Hans-Heinrich Dieter

Treffen der Autokratenfreunde   (06.08.2022)

 

Putin machte die hässliche Fratze des russischen Sozialismus in den letzten Jahren durch die völkerrechtswidrige Annexion der Krim, durch die russische hybride Kriegsführung in der Ostukraine und dann durch den verbrecherischen Angriffskrieg gegen die Ukraine deutlich sichtbar. Russland unterstützt in Syrien Machthaber Assad aus machtpolitischen Eigeninteressen gegen die Interessen der westlichen Welt, Russland führt Cyber-Attacken gegen EU- und NATO-Staaten aus und nutzt jede Gelegenheit, um die EU und die NATO zu spalten. Das teilweise verbrecherische russische Regime ist auch verantwortlich für eine Serie von Mordanschlägen gegen Oppositionelle und Dissidenten. Der jüngste Mordanschlag gegen den russischen Oppositionsführer Nawalny hat das deutsch-russische Verhältnis zusätzlich schwer belastet. Von einer strategischen Partnerschaft der NATO, der EU oder Deutschlands kann mittelfristig keine Rede mehr sein. Putin führt jetzt einen erpresserischen Energiekrieg gegen die EU und hat sich nachhaltig zum Feind der westlichen Welt gemacht!

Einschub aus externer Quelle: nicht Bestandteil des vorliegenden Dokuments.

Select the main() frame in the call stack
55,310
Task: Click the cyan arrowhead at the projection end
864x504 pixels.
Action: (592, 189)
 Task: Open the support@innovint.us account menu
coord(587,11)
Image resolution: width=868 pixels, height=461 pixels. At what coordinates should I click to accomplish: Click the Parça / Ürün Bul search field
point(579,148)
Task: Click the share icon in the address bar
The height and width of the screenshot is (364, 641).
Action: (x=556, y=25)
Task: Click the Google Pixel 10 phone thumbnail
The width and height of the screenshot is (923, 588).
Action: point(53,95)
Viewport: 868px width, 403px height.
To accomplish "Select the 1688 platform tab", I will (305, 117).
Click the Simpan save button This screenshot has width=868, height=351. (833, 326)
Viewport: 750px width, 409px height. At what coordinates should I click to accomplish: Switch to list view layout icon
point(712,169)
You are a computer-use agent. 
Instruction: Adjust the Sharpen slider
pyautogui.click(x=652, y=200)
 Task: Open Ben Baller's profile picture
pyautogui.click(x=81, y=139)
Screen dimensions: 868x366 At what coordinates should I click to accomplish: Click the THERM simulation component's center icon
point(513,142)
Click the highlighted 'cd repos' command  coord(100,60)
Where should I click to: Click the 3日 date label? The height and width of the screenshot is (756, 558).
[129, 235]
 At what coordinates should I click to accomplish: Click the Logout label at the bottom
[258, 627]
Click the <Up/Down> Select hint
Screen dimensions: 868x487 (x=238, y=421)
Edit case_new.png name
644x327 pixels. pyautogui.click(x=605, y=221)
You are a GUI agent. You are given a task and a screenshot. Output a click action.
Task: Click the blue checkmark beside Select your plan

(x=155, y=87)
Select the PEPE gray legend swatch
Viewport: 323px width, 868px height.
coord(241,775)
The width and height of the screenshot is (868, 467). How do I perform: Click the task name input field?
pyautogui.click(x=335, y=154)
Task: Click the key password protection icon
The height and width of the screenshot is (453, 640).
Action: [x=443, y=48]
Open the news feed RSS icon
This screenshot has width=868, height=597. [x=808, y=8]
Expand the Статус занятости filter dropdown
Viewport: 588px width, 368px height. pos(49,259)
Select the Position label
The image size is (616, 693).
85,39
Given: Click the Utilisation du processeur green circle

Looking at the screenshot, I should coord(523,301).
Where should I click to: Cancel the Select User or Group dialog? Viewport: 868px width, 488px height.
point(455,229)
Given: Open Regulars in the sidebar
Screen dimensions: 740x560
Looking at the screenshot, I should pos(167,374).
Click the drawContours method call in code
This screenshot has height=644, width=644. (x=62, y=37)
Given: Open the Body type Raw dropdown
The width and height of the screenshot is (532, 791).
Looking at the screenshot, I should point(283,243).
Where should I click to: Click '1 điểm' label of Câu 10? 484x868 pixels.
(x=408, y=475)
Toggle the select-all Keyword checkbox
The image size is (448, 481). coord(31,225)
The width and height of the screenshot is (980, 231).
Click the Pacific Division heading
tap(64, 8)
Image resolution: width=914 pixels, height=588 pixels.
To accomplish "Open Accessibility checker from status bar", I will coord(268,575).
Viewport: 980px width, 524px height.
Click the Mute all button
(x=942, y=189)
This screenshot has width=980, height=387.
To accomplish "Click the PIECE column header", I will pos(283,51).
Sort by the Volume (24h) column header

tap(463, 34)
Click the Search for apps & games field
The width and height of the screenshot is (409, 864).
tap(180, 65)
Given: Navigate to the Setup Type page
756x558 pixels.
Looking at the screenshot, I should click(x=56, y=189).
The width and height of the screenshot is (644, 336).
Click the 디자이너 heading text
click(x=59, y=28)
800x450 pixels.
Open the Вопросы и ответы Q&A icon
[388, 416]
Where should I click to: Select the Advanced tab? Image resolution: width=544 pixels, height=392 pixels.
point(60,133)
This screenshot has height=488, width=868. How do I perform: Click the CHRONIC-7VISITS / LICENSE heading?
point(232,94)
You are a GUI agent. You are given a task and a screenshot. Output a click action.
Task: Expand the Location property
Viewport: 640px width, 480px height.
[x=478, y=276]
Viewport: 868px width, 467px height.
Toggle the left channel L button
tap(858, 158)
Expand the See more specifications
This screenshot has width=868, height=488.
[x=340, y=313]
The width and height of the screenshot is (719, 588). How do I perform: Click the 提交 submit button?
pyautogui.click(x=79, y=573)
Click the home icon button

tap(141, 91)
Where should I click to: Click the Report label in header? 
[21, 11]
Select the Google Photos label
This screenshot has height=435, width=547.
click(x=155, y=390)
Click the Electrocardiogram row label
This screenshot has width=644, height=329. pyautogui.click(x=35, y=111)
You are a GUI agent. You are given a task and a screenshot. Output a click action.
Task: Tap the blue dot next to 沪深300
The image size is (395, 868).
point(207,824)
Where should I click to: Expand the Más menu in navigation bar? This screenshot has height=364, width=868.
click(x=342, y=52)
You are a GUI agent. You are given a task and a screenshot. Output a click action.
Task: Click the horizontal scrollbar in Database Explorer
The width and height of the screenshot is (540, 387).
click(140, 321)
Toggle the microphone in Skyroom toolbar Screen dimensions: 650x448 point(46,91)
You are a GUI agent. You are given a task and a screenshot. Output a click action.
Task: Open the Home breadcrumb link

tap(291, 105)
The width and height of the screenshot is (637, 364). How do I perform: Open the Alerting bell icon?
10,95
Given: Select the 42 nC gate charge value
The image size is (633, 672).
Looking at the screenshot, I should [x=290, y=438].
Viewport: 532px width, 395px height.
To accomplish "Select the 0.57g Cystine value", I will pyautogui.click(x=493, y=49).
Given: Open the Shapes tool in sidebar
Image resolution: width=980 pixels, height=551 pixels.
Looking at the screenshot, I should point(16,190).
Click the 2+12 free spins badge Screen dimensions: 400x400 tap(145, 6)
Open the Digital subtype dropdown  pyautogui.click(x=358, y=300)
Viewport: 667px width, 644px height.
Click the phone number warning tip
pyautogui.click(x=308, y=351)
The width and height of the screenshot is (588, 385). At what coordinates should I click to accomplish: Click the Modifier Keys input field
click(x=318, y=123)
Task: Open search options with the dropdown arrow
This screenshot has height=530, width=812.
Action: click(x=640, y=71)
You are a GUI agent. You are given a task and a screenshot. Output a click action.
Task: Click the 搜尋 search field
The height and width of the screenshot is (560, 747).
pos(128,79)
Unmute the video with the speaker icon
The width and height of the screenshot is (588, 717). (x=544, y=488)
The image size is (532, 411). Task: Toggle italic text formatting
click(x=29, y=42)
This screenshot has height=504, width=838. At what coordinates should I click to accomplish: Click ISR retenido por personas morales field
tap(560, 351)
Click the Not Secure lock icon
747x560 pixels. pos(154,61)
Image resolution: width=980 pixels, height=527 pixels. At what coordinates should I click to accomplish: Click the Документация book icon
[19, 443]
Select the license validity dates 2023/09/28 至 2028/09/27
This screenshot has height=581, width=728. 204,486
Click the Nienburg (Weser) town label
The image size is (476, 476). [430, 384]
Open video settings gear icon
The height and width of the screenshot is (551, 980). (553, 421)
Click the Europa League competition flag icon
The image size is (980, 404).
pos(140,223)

Und auch die hässliche Fratze des Islamismus wird immer deutlicher sichtbar. Erdogan hat die von Mustafa Kemal Atatürk 1923 gegründete, säkulare und an Europa orientierte Republik Türkei in einen islamischen Nationalstaat verwandelt, der sich zunehmend als Gegner der EU zu verstehen scheint und auch auf seine Mitgliedschaft in der NATO zunehmend weniger Rücksicht nimmt. Insgesamt hat die Türkei im Zusammenhang mit den Bürgerkriegen in Syrien und in Libyen ihre Außenpolitik militarisiert und sich sowohl gegen die EU als auch gegen NATO-Partner gestellt. Und im Zusammenhang mit der Migration in die EU verhält sich der Autokrat Erdogan erpresserisch.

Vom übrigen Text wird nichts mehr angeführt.